As Dr. William Gretzula prepares to retire from his role as Pennsbury School District superintendent in June, an energetic leader is ready to “take on the torch.”
Last week, the Pennsbury community was introduced to Ewing, New Jersey native Dr. Thomas Smith, who emerged from 22 applicants as the top candidate. The Pennsbury school board unanimously approved Smith’s contract during its April 15 meeting, and he will officially begin his Pennsbury tenure on or around Aug. 1.
On the evening of April 14, the school board and Bucks County Intermediate Unit, who worked jointly on the superintendent search, hosted a socially distanced and livestreamed forum at Keller Hall. Smith was able to share his background and answer questions submitted by Pennsbury families through an online survey.
Smith, who currently serves as superintendent at Hopewell Valley Regional School District in Pennington, New Jersey, boasts experience as an administrator, coach and teacher. But he didn’t always envision a life in education. After earning his degree from Trenton State College in communications, with an emphasis in film and TV, Smith headed to the Big Apple.
“I got a job after that in New York City. I thought it was my dream job. I worked as a production assistant on TV commercials,” he said.
On weekends, he volunteered with a Special Olympics team. It was here that Smith had an epiphany. Not only was he enriching the students’ lives, they were enriching his. Smith went back to school and became a special education instructor in Trenton, New Jersey, where he met his wife on his first day of work. The father of three hasn’t looked back since. Education is his passion, and he’s ready for his next chapter at Pennsbury.
“I think Pennsbury is an awesome school district. It’s kind of a diamond in the rough and we can work together to polish it and move forward,” he said. “I think we all share a common vision of where we’d like the district to go.”
Mark Hoffman, director of the Bucks County Intermediate Unit, moderated the Q&A session with Smith. The first question focused on his entry plan and what he hopes to accomplish in his first year.
“My plan is really to become engaged in the community, to meet with key stakeholders during that time and meet with our administrative staff, to meet with our teachers as appropriate and make sure that I’m not redoing work that they’ve already done,” he said. “I know the first year is usually the ‘getting to know you’ part, but I don’t like to sit still.”
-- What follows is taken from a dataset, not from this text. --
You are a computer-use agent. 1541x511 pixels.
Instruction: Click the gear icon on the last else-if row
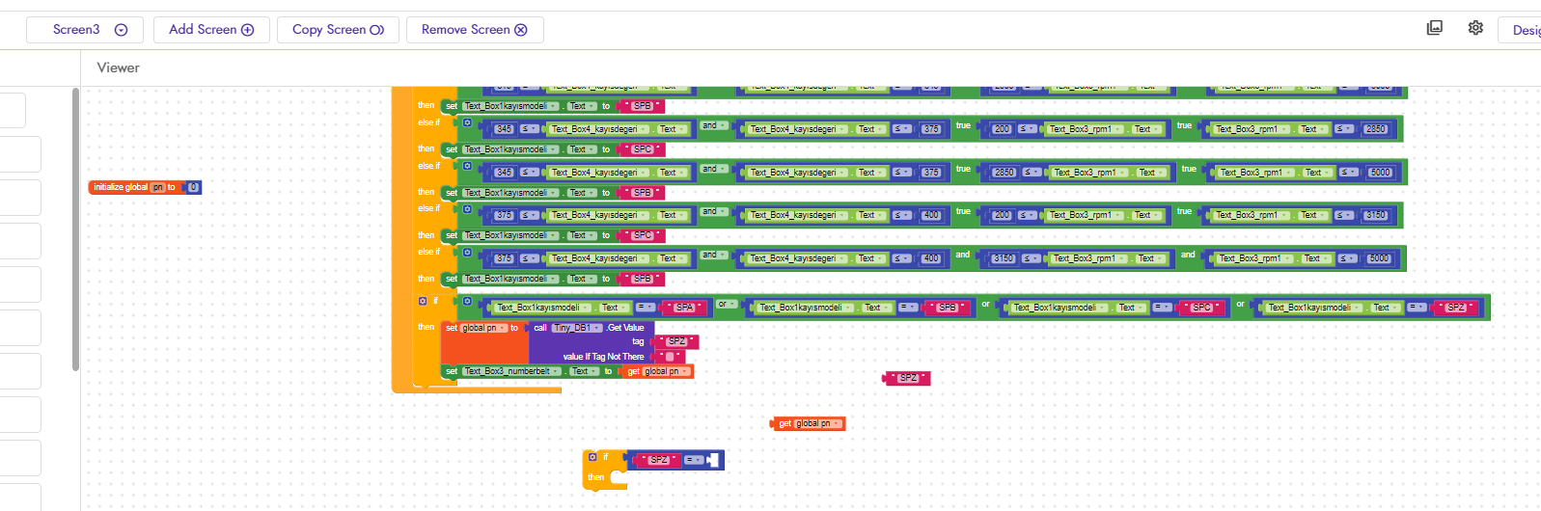[467, 253]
Regarding his academic vision for Pennsbury, Smith wants to operate it as a “district of schools rather than a school district” by ensuring a consistent education plan. When students return in the fall, he hopes their experience will be as “normal” as possible. Still, he acknowledged that some changes made during the pandemic were beneficial, including virtual parent-teacher conferences and a later start time for high school students.
“Why not take those things that work well and capitalize on them moving forward?” he asked.
When asked about his philosophy on the education of gifted students and those with IEPs, Smith said this area is “near and dear” to his heart. These learners don’t fit into the average confines of instruction, and so they should be “provided opportunities to be successful.” Touching on the subject of gifted students, Smith said many advanced classes simply give more work, which isn’t beneficial at all. Instead, they should receive “different” work that will allow them to excel.
A key topic of discussion was building trust and transparency, especially after several lawsuits were filed against the district and administration. According to Smith, his current district had 17 superintendents come and go over the span of 25 years prior to his arrival. He believes he was able to change that.
“If I can’t stand up in front of a crowded auditorium and justify why a decision was made, then it shouldn’t have been made. I’m not one to hide behind a letter,” he said. “I do put myself out there because I’m passionate about what I do. I believe in what I say, and it’s important for people to see that.”
He shared how, on snow days at his current district, he takes calls from angry parents. In his eyes, it’s not fair for his secretary to get yelled at for a decision he made.
Another key topic was equity. Smith stressed that this is of high importance for him and something he focused on at his previous district.
“One thing I put together that I was very proud of is, I brought in students from every high school in Mercer County, I called it the ‘Day of Dialogue,’ to talk about the challenges,” he said. “When you brought kids into a room and they talked about what they experienced in school, what opportunities there were, you see that there are differences. At its basic level, equity is ensuring that there’s opportunities for everyone and there’s supports for everyone to be successful.”
In his closing remarks, Smith said, “I am very excited to join the Pennsbury school community. Pennsbury has a strong reputation and from the comprehensive interview experience with the board, I know that we share the same vision of providing a world-class education for Pennsbury students. I look forward to working very hard for the community and partnering with the outstanding staff in Pennsbury to promote student achievement in academics, the arts, activities and athletics.”